DATASET RECORDS >>

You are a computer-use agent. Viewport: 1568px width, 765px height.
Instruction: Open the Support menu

* * *

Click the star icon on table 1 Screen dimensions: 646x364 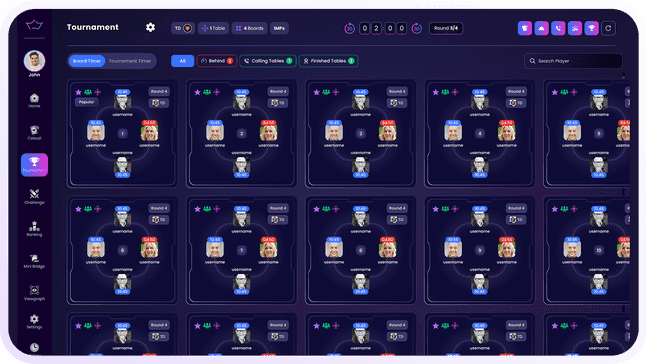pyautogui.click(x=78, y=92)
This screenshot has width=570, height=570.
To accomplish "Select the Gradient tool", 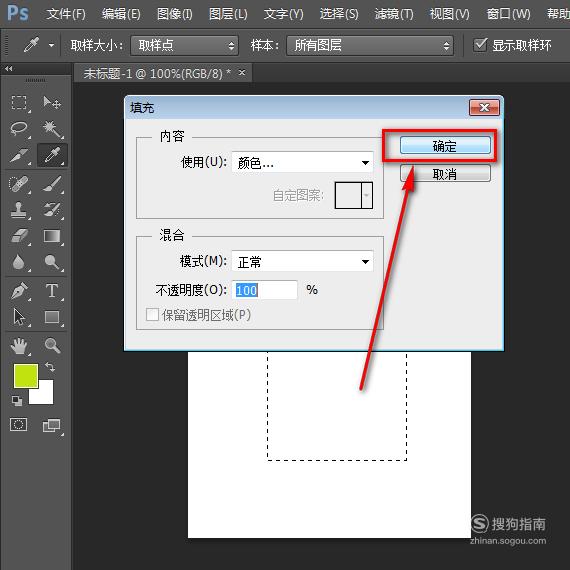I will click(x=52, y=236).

* * *

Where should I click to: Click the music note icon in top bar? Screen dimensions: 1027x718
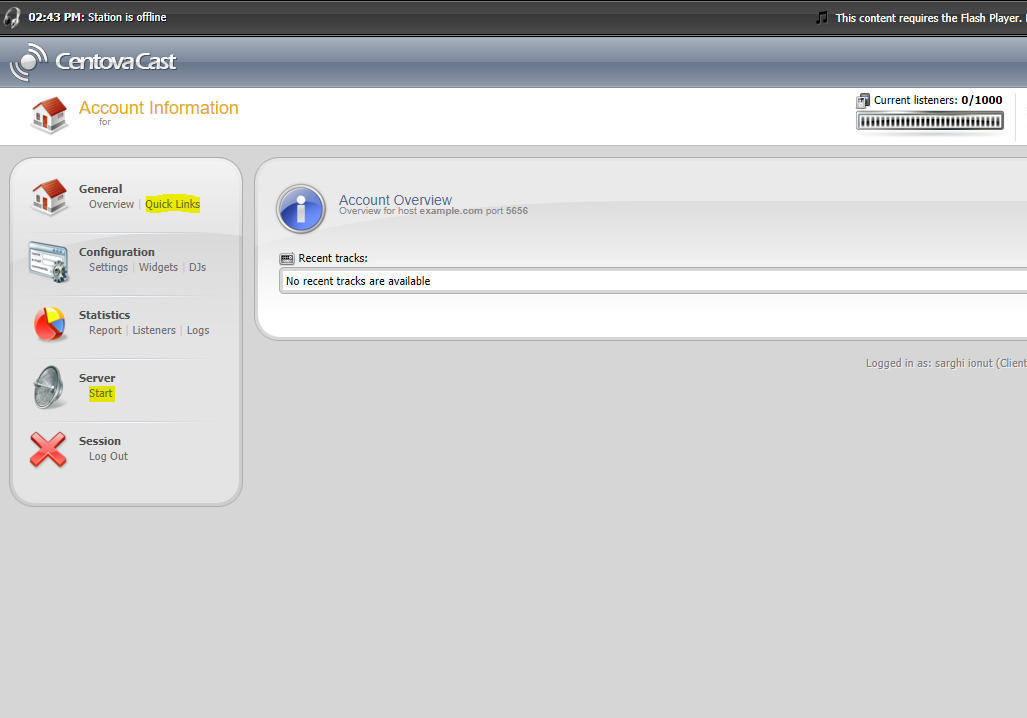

WHAT THE EXERCISE ASKS >>
Whenever the word "height" shows up in a line, that line counts. Say how many lines of the data count, giving the number alone.

EXPECTED ANSWER >>
2